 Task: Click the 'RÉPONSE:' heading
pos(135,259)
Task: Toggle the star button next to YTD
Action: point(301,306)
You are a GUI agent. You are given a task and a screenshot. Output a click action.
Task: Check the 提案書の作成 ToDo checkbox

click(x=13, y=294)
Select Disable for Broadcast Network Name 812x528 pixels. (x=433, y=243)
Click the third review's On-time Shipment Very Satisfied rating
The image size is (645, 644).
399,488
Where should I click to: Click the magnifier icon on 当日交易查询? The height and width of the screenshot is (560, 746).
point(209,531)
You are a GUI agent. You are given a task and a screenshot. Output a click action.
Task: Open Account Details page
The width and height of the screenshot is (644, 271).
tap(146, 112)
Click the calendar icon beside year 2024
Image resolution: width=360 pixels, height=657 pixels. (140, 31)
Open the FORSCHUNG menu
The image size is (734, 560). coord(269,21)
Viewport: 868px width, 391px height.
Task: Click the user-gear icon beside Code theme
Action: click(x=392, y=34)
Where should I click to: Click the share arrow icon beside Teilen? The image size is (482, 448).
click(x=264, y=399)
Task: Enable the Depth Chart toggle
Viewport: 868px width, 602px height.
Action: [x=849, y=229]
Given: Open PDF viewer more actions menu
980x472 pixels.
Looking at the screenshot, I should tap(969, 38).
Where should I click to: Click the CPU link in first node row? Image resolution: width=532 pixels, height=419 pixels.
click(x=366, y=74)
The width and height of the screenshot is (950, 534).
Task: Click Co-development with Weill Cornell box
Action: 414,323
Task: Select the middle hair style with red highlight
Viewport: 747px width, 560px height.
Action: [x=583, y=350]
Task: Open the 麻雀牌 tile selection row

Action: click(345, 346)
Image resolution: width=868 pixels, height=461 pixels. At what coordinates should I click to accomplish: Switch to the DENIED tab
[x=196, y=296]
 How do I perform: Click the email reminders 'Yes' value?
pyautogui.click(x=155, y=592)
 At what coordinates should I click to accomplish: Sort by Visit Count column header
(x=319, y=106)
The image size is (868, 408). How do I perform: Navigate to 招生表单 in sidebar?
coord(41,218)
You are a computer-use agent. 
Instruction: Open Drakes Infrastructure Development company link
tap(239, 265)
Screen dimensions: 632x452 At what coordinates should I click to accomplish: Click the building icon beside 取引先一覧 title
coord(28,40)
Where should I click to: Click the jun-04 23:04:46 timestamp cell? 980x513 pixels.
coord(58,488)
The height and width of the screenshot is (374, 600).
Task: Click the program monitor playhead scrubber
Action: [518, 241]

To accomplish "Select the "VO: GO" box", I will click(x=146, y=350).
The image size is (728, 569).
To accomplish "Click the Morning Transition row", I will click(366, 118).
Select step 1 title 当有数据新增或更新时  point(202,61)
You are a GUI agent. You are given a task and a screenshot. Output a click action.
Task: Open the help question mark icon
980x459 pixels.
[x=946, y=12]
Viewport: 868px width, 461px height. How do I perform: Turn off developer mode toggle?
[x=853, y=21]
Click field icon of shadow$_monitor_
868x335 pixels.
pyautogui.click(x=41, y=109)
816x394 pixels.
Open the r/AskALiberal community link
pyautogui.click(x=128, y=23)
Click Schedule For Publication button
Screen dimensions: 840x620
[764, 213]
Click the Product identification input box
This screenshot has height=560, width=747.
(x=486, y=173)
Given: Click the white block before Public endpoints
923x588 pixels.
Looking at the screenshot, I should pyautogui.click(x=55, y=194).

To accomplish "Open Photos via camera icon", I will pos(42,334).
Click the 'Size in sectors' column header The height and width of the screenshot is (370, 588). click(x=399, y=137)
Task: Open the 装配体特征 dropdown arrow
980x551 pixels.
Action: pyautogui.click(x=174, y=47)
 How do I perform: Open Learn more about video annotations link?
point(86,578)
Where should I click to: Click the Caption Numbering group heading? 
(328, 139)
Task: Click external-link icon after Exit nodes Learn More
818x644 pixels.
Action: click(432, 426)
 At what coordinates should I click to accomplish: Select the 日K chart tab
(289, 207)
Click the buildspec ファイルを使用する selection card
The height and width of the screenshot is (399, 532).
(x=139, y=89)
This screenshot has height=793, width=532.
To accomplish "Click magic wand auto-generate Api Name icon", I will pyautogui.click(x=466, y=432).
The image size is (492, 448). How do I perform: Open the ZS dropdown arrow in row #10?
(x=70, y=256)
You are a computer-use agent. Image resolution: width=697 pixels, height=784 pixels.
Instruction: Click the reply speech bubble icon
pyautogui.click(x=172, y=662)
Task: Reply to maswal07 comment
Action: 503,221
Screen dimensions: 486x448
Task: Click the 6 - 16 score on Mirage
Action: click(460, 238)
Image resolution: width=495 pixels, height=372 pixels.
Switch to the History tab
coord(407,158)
####################
» TASK BRIEF
Across the material, report every line that has the word "will".

» RESULT FOR THIS EXERCISE
To accomplish "Select the "VO: GO" box", I will click(x=146, y=350).
To accomplish "Click the Morning Transition row", I will click(366, 118).
To accomplish "Open Photos via camera icon", I will pos(42,334).
To accomplish "Click magic wand auto-generate Api Name icon", I will pyautogui.click(x=466, y=432).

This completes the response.